**TO BE DONE**.
[a] Summarize the text on photograph copyright registration in two sentences.
[b] Write out the part of the text on photograph copyright registration between "Currently, photographers can" and "or unpublished images.", inclusive.

Currently, photographers can register an unlimited number of images in a single registration application through the unpublished collection procedure or through the pilot program for registering groups of published photographs online. Starting February 20, 2018, there will be a limit of 750 images per registration, whether it is a group of published images or unpublished images. 

As the notice explains, "Currently applicants may submit an unlimited number of
photographs if they register their works as an unpublished collection, or if they
use the pilot program for published photographs." However, the pilot program for published photographs will end. Further, the Copyright Office will no longer grant registrations to photographers who attempt to register a group of unpublished photographs as an "unpublished collection". Paper registrations of groups of published and unpublished photos will also end. The existing rules will be replaced by the Group Registration of Published Photographs, as well as the Group Registration for Unpublished Photographs. Both will have a limit of 750 images per registration. The copyright office intends to issue tutorials for the new registration process.

The Copyright Office charges $55 for online registration. Because the registration will be limited to 750 images, photographers with a large number of images will pay more for multiple registrations rather than the one fee for an unlimited number of images.

**RECORD EXCERPTS**.
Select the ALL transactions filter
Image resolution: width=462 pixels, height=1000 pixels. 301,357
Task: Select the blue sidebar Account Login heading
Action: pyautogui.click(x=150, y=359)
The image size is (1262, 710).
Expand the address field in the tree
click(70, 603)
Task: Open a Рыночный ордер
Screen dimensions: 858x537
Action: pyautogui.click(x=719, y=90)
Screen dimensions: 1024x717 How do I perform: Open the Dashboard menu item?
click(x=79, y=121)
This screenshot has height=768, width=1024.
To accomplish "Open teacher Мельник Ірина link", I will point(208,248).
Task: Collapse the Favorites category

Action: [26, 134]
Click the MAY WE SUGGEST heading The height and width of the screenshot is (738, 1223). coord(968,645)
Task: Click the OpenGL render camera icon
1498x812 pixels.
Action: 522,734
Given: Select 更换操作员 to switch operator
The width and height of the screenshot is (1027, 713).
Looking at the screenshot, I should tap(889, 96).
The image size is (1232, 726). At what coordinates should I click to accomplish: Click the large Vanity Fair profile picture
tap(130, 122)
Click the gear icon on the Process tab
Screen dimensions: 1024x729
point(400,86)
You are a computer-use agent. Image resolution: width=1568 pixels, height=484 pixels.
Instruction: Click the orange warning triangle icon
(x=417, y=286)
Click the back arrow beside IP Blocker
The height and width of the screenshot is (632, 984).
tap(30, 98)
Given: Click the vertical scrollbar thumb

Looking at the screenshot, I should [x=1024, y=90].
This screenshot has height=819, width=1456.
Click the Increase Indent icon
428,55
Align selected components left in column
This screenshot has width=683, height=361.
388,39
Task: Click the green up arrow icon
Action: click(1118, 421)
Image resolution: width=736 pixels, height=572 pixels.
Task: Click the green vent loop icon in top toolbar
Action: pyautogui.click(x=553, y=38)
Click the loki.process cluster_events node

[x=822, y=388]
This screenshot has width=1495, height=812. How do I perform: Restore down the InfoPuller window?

**RESPONSE LIST**.
[a] Starting February 20, 2018, each registration will be limited to 750 images, and the unpublished collection option, the pilot program for published photographs, and paper group registrations will give way to new group registrations for published and unpublished photographs. Because online registration costs $55, photographers with many images will pay more for multiple registrations instead of paying one fee for an unlimited number of images.

[b]
Currently, photographers can register an unlimited number of images in a single registration application through the unpublished collection procedure or through the pilot program for registering groups of published photographs online. Starting February 20, 2018, there will be a limit of 750 images per registration, whether it is a group of published images or unpublished images.